The MADDPG algorithm aims to solve the multi-agent control strategy in a variety of cooperative and competitive multi-agent environments, which is an extension of the Deep Deterministic Policy Gradient (DDPG) [29]. DDPG uses the Actor–Critic [30] framework, which includes two neural networks: a target policy (the actor) $\mu :S\to A$ and an action value function approximator (the critic) $Q:S\times A\to R$. The actor select actions based on the current observations. The critic′s job is to approximate the actor′s action-value function $Q^{\mu }$. MADDPG adopts the framework of centralized training with decentralized execution. The critic can obtain extra information about the policies of other agents, while the actor only obtains local information. During the execution phase after training is completed, only the local actors are used to act in a decentralized manner.
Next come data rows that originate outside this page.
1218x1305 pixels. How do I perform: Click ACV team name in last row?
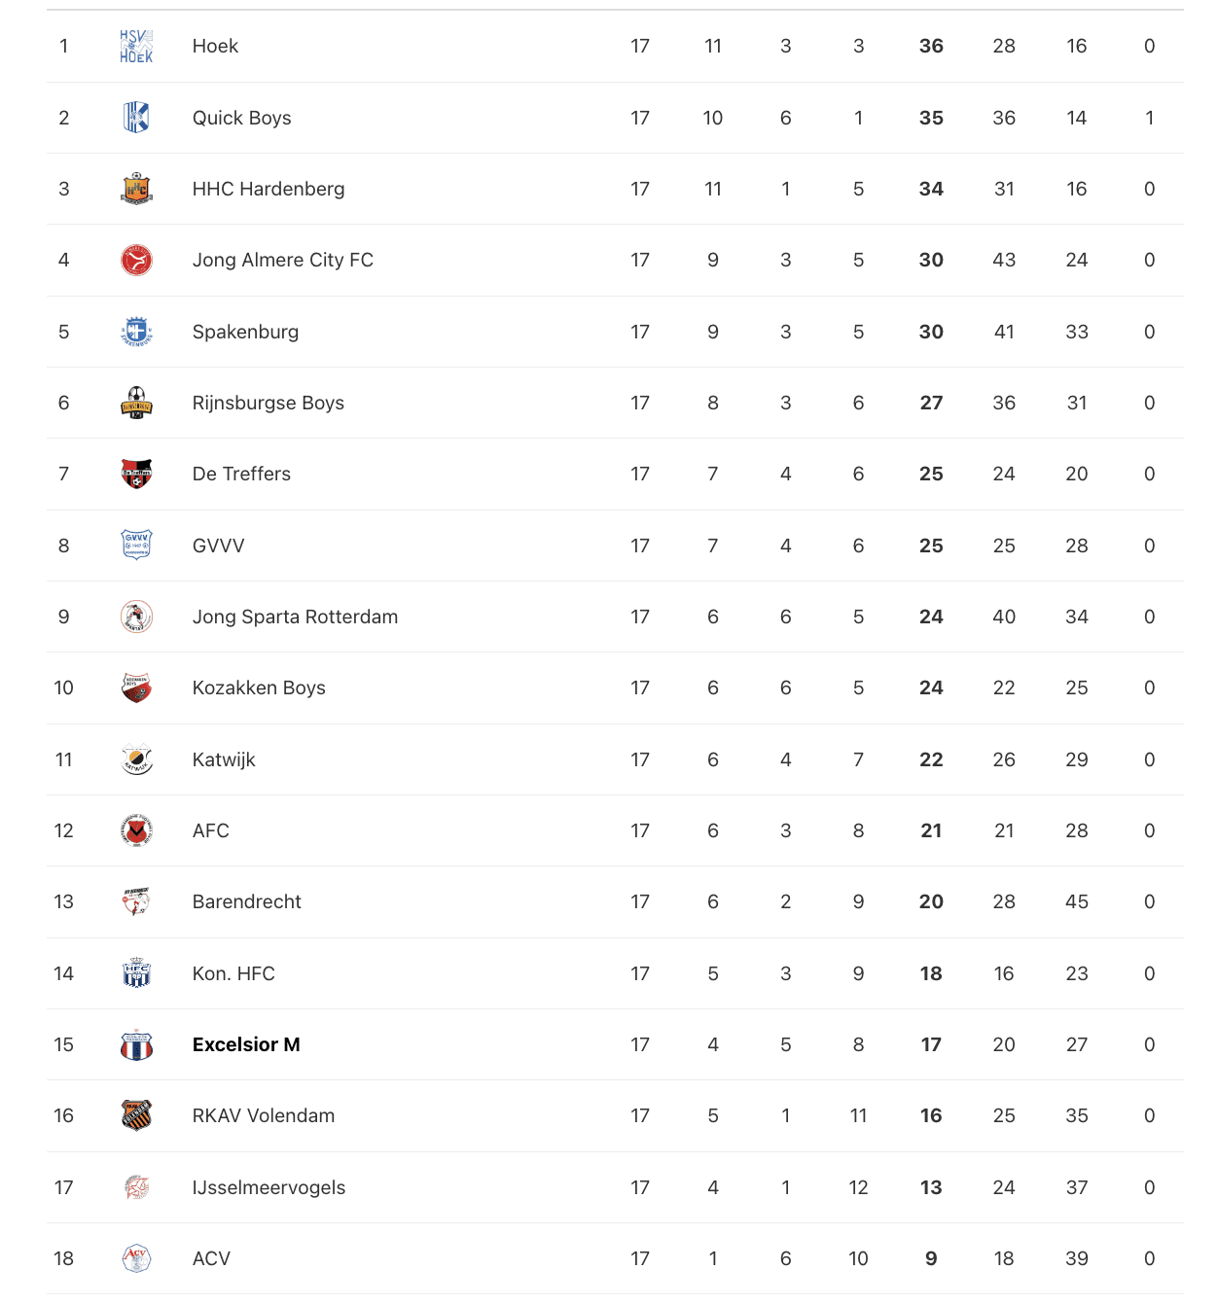click(211, 1258)
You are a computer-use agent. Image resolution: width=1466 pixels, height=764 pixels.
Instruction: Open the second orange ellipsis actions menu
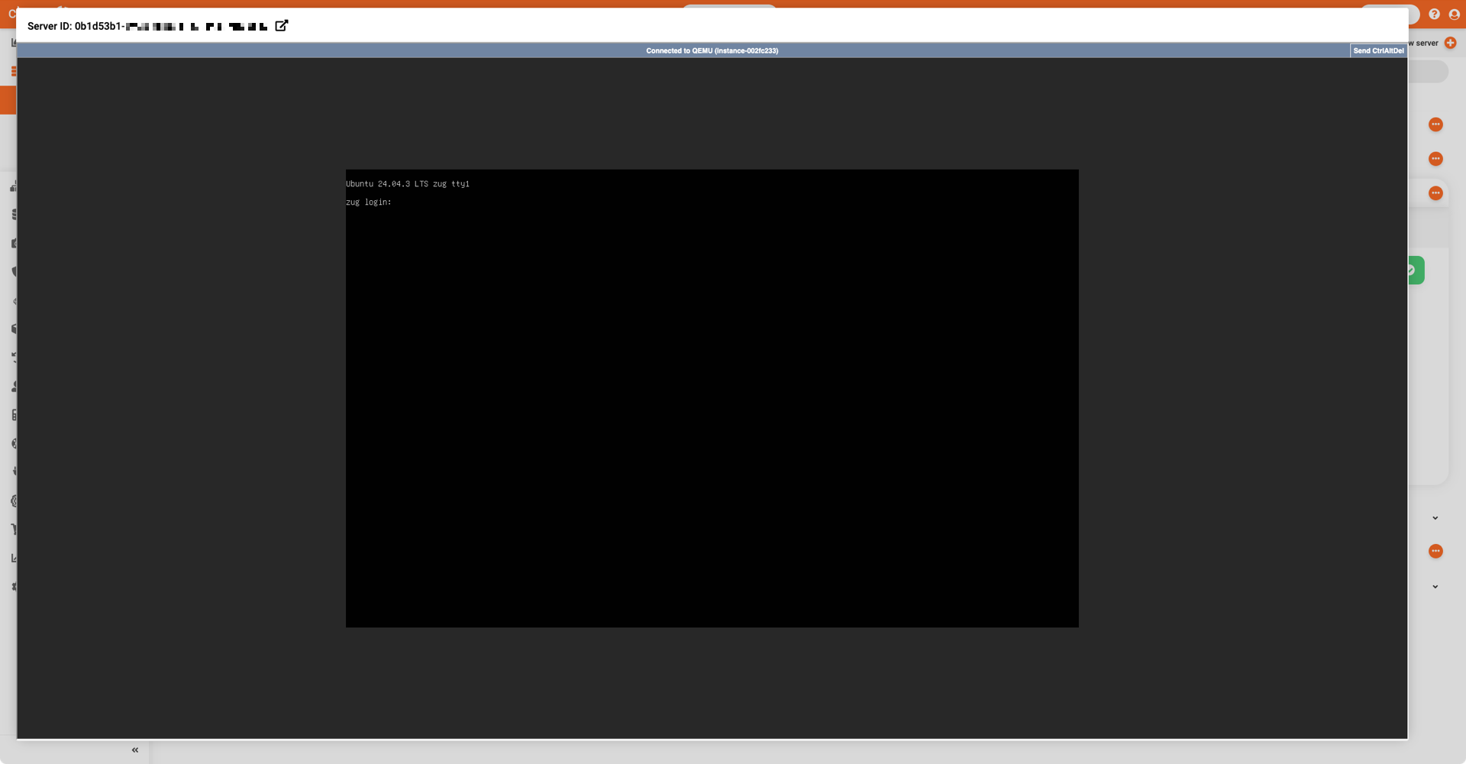[x=1436, y=159]
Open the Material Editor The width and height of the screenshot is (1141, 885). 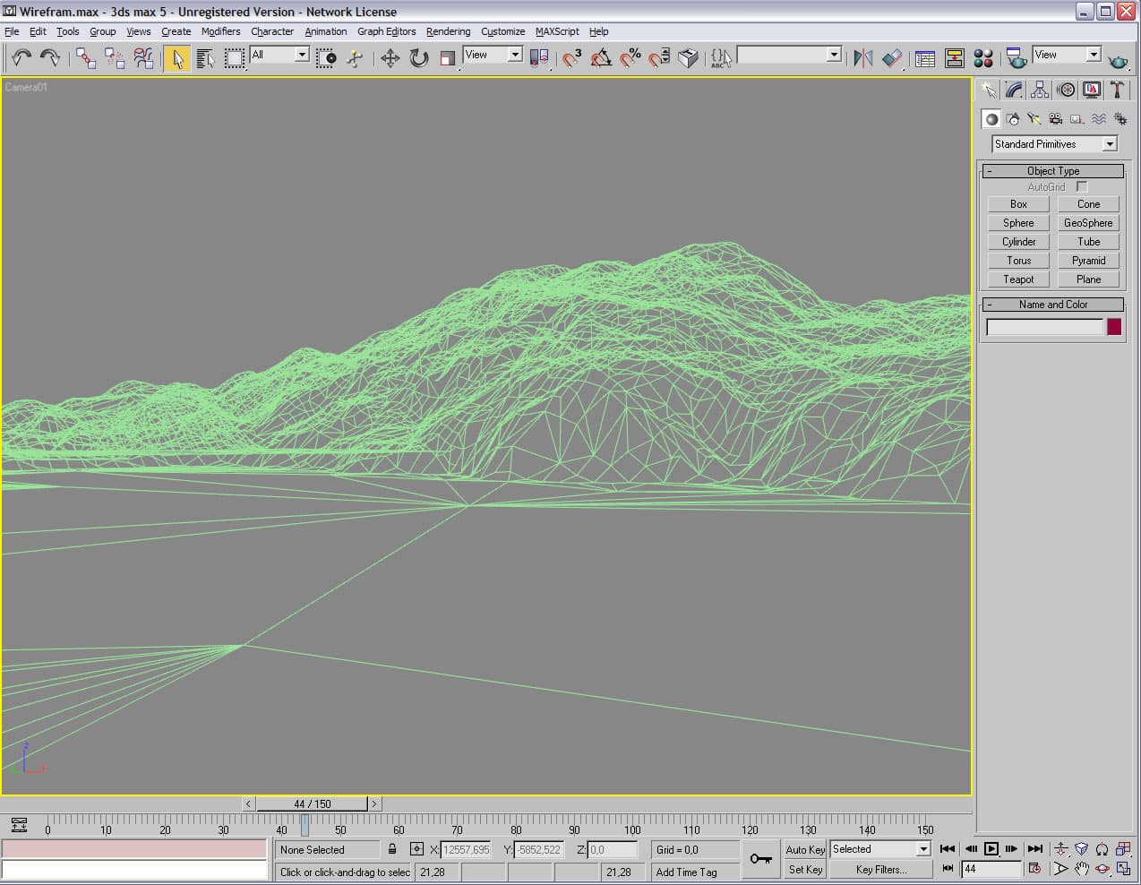pos(983,58)
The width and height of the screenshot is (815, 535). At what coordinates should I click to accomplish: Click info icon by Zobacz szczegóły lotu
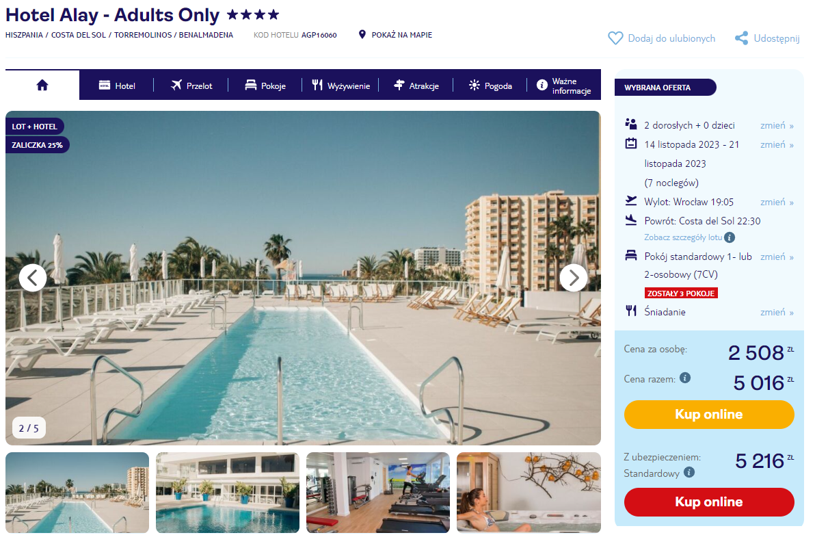tap(730, 237)
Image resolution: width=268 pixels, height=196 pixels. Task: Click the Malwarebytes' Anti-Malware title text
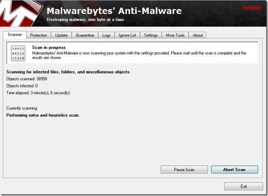(114, 11)
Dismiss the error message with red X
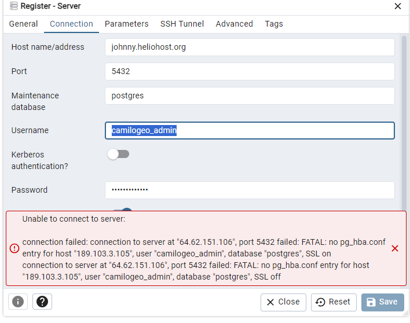The width and height of the screenshot is (410, 323). pyautogui.click(x=395, y=248)
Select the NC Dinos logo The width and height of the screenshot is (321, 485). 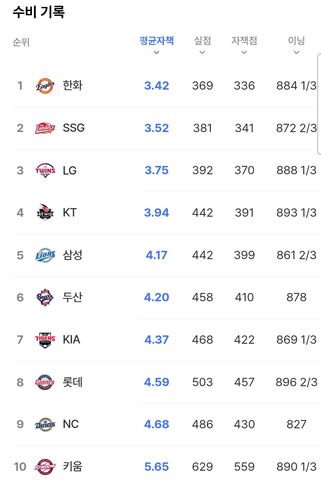point(45,424)
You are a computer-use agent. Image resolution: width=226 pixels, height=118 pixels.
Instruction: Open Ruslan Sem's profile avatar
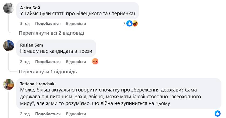[x=9, y=45]
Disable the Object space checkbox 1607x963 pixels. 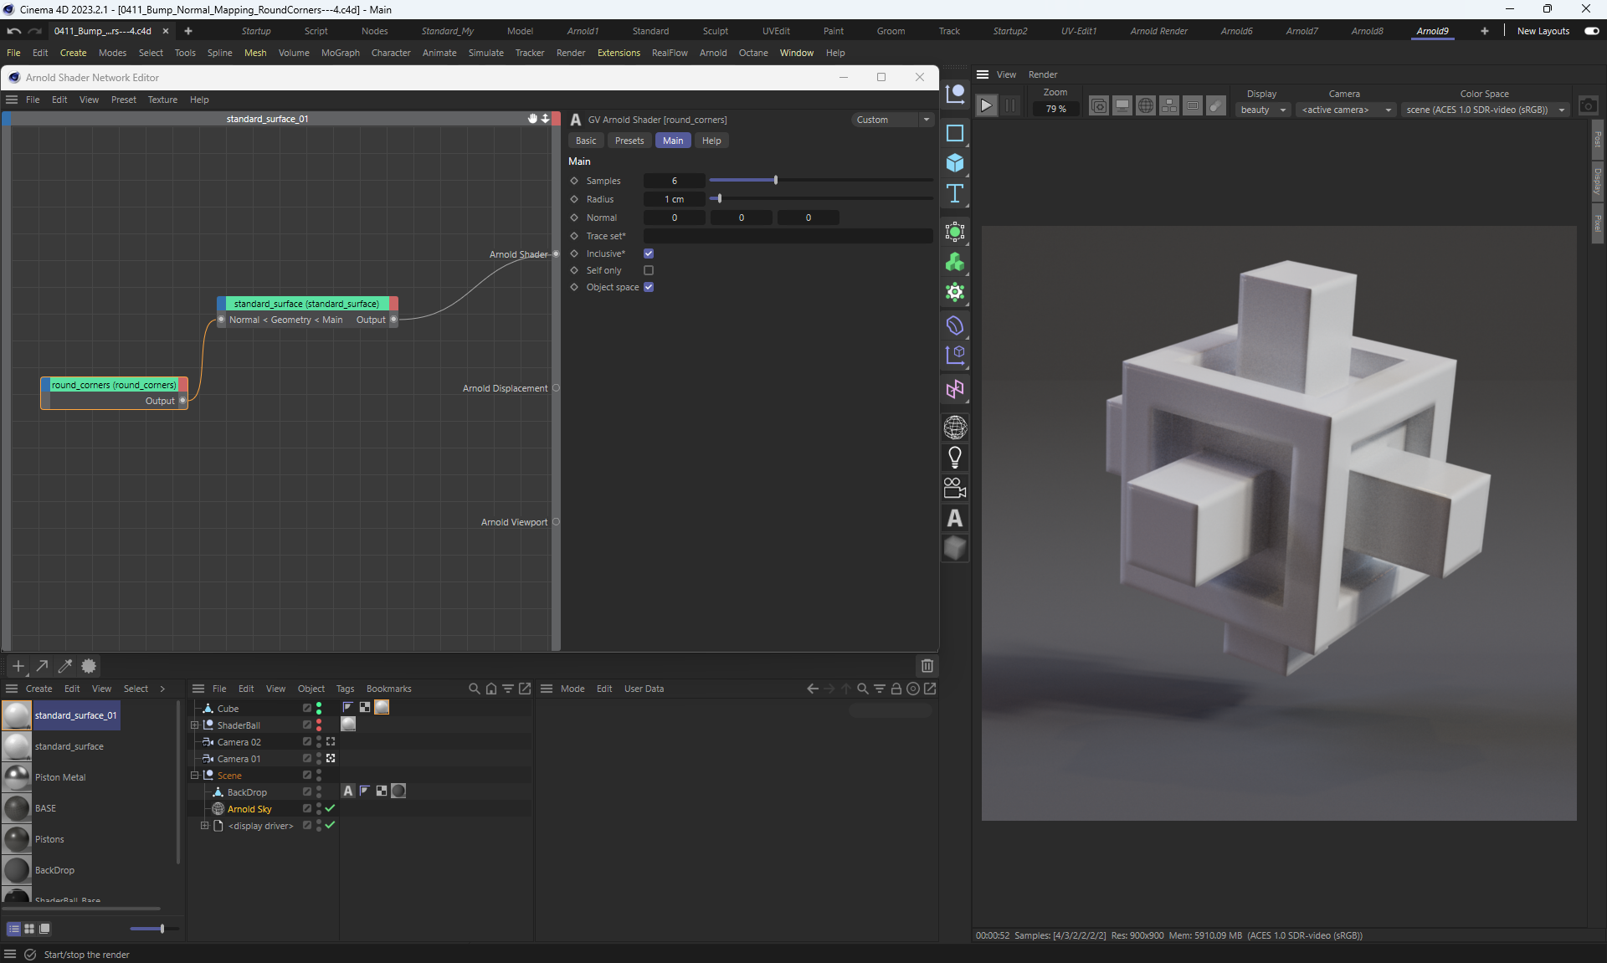[649, 287]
More specifically, suppose that there are N agents in the system. The set of all policies is $\mu =\{{\mu }_1,\cdots ,{\mu }_N\}$, which is parameterized by $\theta =\{{\theta }_1,\cdots ,{\theta }_N\}$. Every policy is represented by one neural network. Each agent’s policy only depends on its own observations, which means $a_i={\mu }_i(o_i)$, and no structural assumptions are made on the communication methods between agents. The action value function $Q_i^{\mu }(\mathbf{x},a_1,\cdots ,a_N)$ describes the expected return after taking the actions, $a_1,\cdots ,a_N$, in state $\mathbf{x}$. In the simplest case, $\mathbf{x}$ could consist of the observations of all agents, $\mathbf{x}=(o_1,\cdots ,o_N)$. The critic network parameters are updated by minimizing the following loss:

$$\begin{array}{l}L\left({\theta }_i\right)={\mathrm{E}}_{\mathbf{x},a,r,\mathbf{x}\prime }[(Q_i^{\mu }(\mathbf{x},a_1,\cdots ,a_N)-y{)}^2] ,\\ y=r_i+\gamma Q_i^{\mu \prime }(\mathbf{x}\prime ,a{\prime }_1,\cdots ,a{\prime }_N){|}_{a{\prime }_j=\mu {\prime }_j(o_j)}\end{array}$$

(4)

where, $y$ is the target value, $\gamma \in [0,1]$ is a discount factor, and $\mu \prime =\{{\mu }_{{\theta }_1\prime },\cdots ,{\mu }_{{\theta }_N\prime }\}$ is the set of target policies with delayed parameters ${\theta }_i\prime$. The parameters of the action network are updated based on the gradient descent method. Using the Q function defined previously, the gradient of the policy can be written as:

$${\nabla }_{{\theta }_i}J\left({\mu }_i\right)={\mathrm{E}}_{\mathbf{x},a\sim D}[{\nabla }_{{\theta }^{\mu }}{\mu }_i(a_i|o_i){\nabla }_{a_i}{Q}_i^{\mu }(\mathbf{x},a_1,\cdots ,a_N){|}_{a_i={\mu }_i\left(o_i\right)}].$$

(5)

where, D is a distribution over transitions $(\mathbf{x},a,r,\mathbf{x}\prime )$ contained in the replay buffer.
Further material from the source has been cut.